◆ PROBLEM TO SOLVE
Below are some entries. Transcribe the lines from the one holding "Click the notifications bell icon" to the one holding "Task: Select the helicopter level 60 badge", inclusive, but not the pictures among them.

◆ INFORMATION SUPPLIED
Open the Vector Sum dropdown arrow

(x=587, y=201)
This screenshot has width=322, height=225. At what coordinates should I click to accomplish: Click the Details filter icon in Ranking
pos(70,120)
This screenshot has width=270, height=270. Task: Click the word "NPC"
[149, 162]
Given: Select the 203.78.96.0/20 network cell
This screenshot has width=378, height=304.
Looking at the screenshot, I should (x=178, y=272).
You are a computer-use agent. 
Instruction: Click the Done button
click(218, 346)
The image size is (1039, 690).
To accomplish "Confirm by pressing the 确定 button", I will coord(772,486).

* * *

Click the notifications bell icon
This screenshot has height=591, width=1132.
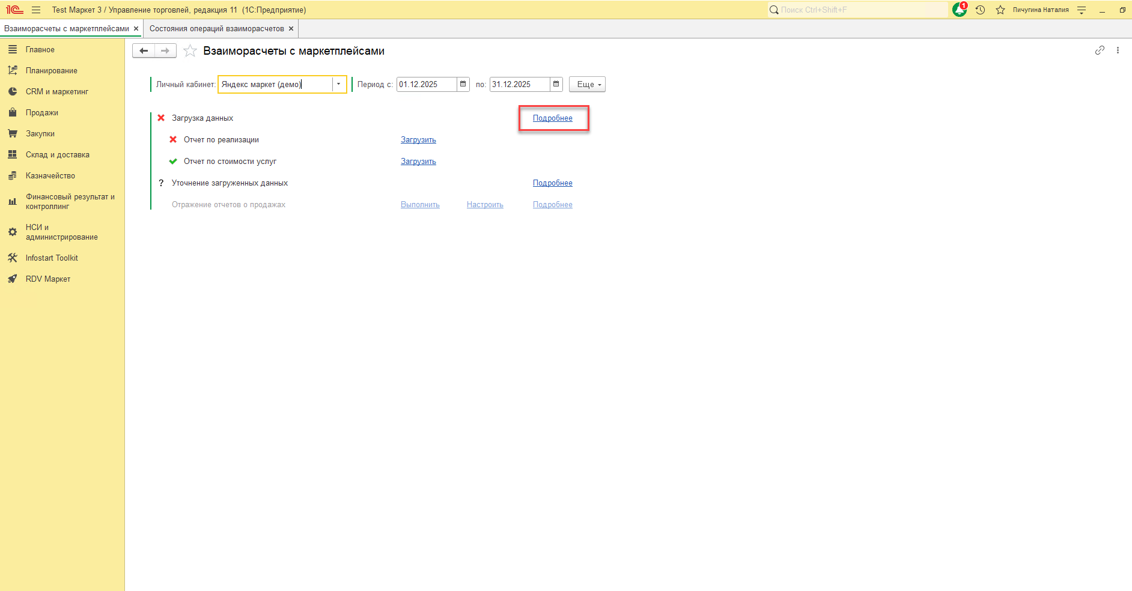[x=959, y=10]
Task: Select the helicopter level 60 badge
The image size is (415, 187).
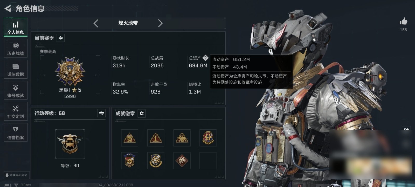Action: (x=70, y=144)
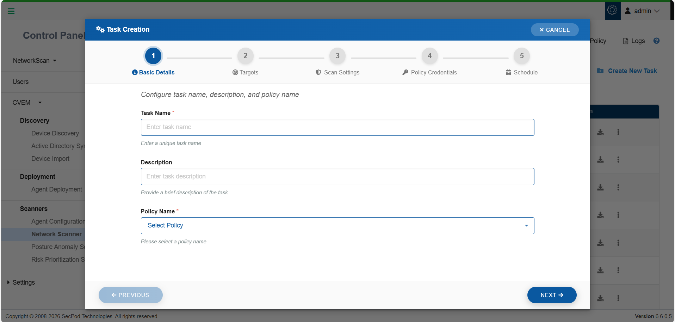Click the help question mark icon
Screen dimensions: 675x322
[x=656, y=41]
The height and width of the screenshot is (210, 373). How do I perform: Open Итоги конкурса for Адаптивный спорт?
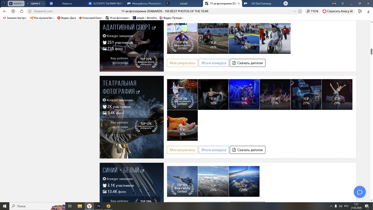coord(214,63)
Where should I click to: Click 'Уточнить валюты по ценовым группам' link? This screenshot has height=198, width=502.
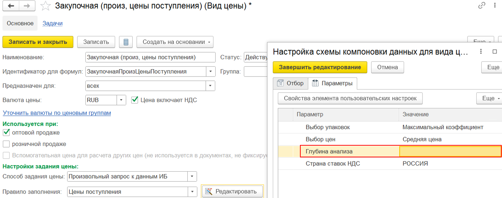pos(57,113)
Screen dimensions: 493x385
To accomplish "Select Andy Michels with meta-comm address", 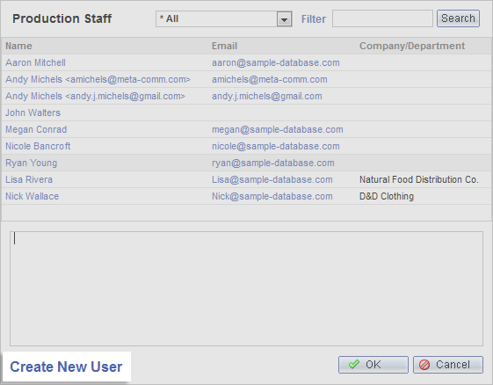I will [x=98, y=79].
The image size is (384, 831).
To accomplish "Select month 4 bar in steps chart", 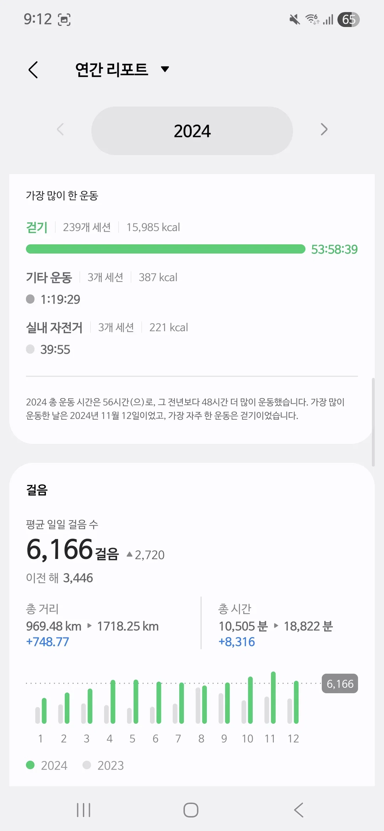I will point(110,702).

---

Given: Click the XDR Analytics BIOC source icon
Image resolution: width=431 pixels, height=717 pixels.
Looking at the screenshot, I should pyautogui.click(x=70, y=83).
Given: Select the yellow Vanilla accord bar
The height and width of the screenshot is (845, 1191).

◆ TASK ANSWER
Click the notifications bell icon
This screenshot has height=591, width=1132.
[x=959, y=10]
Task: Select the helicopter level 60 badge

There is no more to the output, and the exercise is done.